--- start Stored records ---

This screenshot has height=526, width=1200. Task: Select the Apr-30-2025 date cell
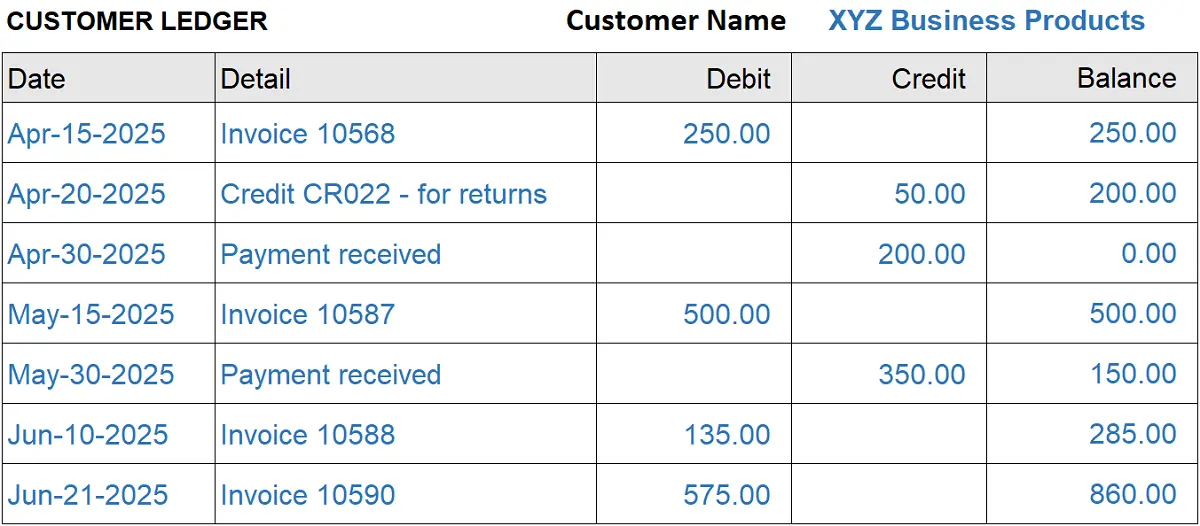87,254
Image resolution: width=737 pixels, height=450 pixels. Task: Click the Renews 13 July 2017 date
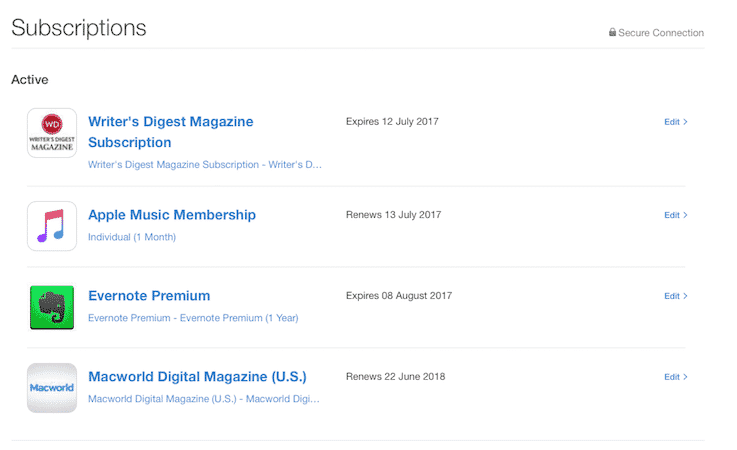[x=393, y=215]
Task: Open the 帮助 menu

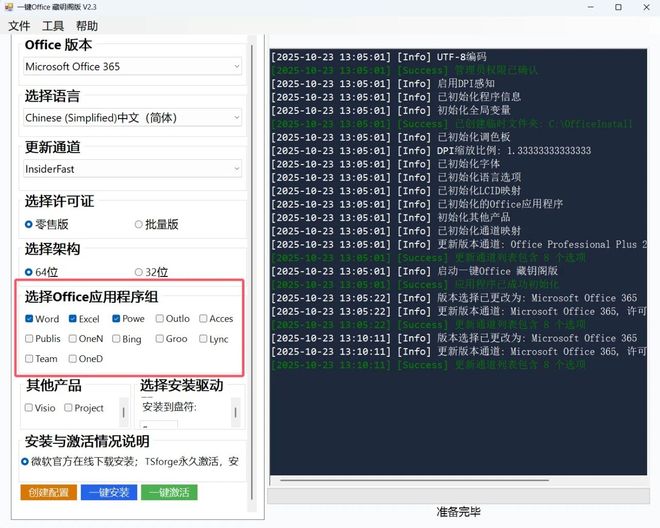Action: 87,26
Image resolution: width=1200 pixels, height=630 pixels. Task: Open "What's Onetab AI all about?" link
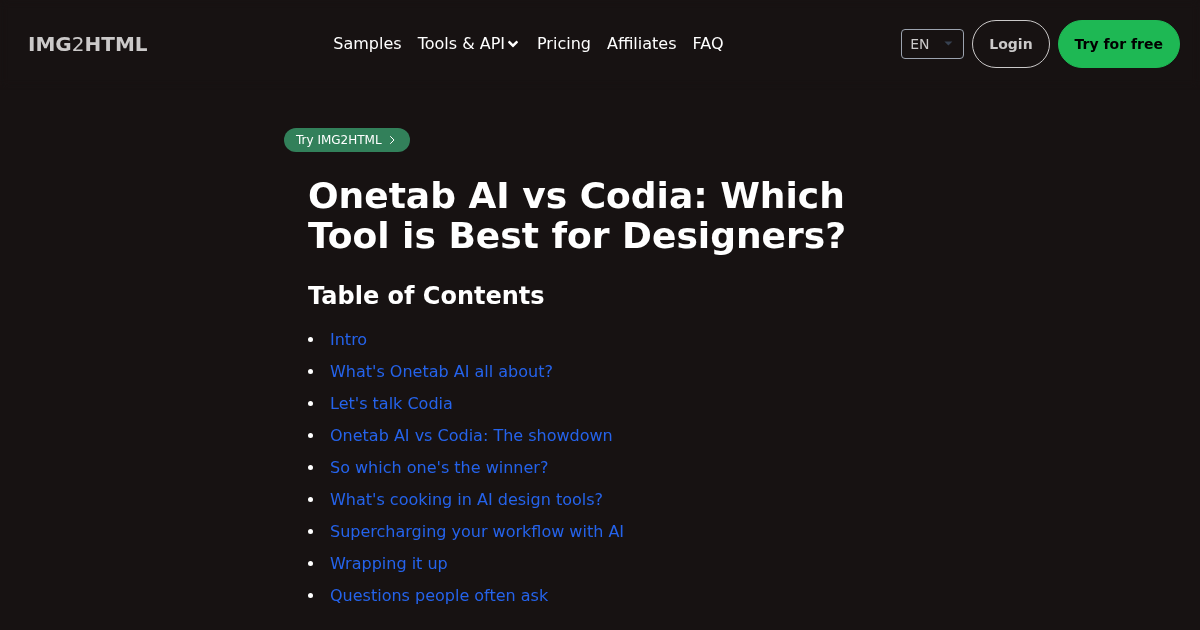[x=441, y=371]
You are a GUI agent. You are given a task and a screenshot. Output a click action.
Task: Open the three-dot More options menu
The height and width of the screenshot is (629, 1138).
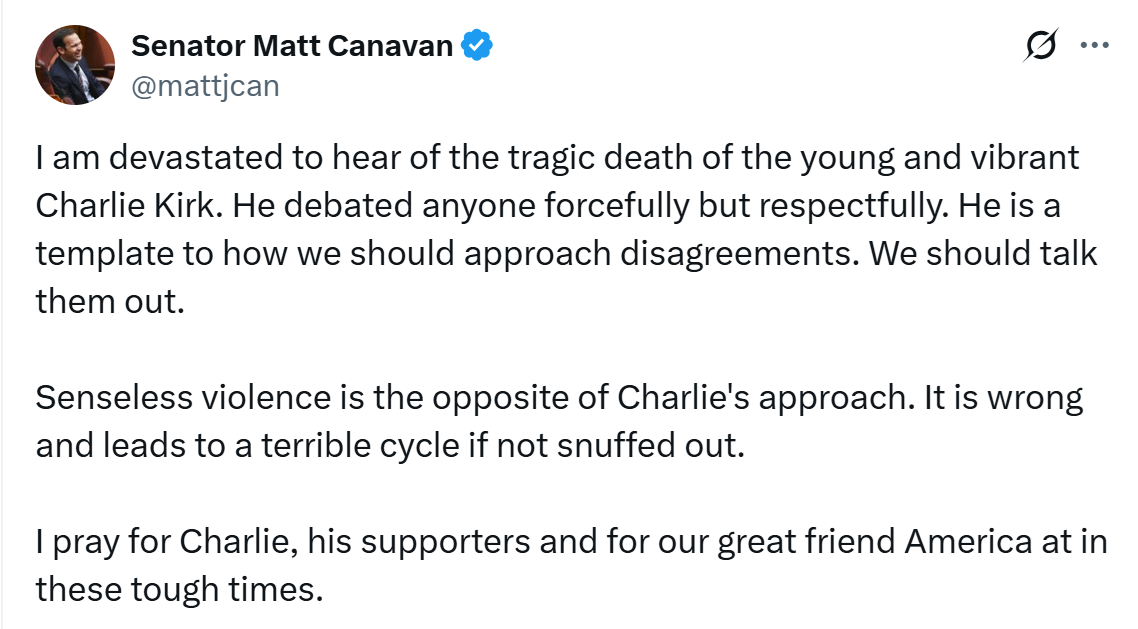pos(1096,46)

--- end Stored records ---

Please state how many lines of the rows above contain the word "resolution". Give only the number.

2